If $\vec{a} + \vec{b}$ and $\vec{a} - \vec{b}$ are perpendicular and $\vec{b} = 3\hat{i} - 4\hat{j} + 2\hat{k}$, then $|\vec{a}|$ is equal to:

• A. $\sqrt{41}$
• B. $\sqrt{39}$
• C. $\sqrt{19}$
• D. $\sqrt{29}$
• E. $\sqrt{31}$

Hint:

In a parallelogram with sides $\vec{a}$ and $\vec{b}$, the diagonals are $\vec{a}+\vec{b}$ and $\vec{a}-\vec{b}$. If the diagonals are perpendicular, the parallelogram is a rhombus, meaning all sides are equal ($|\vec{a}| = |\vec{b}|$).

Answer 1

The Correct Option is D

Concept: Two vectors are perpendicular if their dot product is zero. The magnitude of a vector $\vec{v} = x\hat{i} + y\hat{j} + z\hat{k}$ is $\sqrt{x^2 + y^2 + z^2}$.

Step 1: Use the perpendicular condition.
$(\vec{a} + \vec{b}) \cdot (\vec{a} - \vec{b}) = 0$. Expanding the dot product: \[ \vec{a} \cdot \vec{a} - \vec{a} \cdot \vec{b} + \vec{b} \cdot \vec{a} - \vec{b} \cdot \vec{b} = 0 \] Since $\vec{a} \cdot \vec{b} = \vec{b} \cdot \vec{a}$, this simplifies to: \[ |\vec{a}|^2 - |\vec{b}|^2 = 0 \quad \Rightarrow \quad |\vec{a}|^2 = |\vec{b}|^2 \] This means $|\vec{a}| = |\vec{b}|$.

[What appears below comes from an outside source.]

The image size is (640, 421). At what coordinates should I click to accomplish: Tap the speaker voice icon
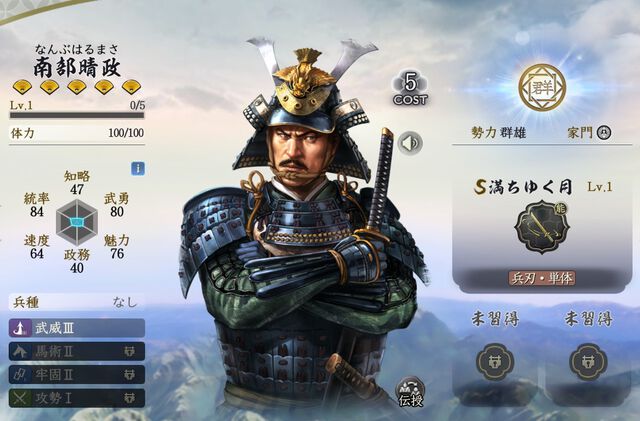click(x=411, y=143)
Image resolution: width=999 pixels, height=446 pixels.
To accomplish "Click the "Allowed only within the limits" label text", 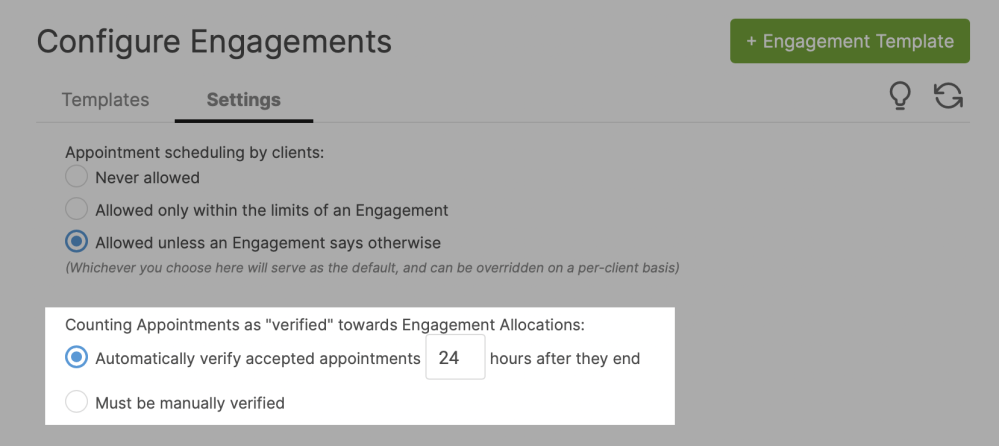I will tap(271, 210).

Step 2: Calculate the magnitude of $\vec{b}$.
Given $\vec{b} = 3\hat{i} - 4\hat{j} + 2\hat{k}$: \[ |\vec{b}| = \sqrt{3^2 + (-4)^2 + 2^2} = \sqrt{9 + 16 + 4} = \sqrt{29} \]

Step 3: Conclusion.
Since $|\vec{a}| = |\vec{b}|$, then $|\vec{a}| = \sqrt{29}$.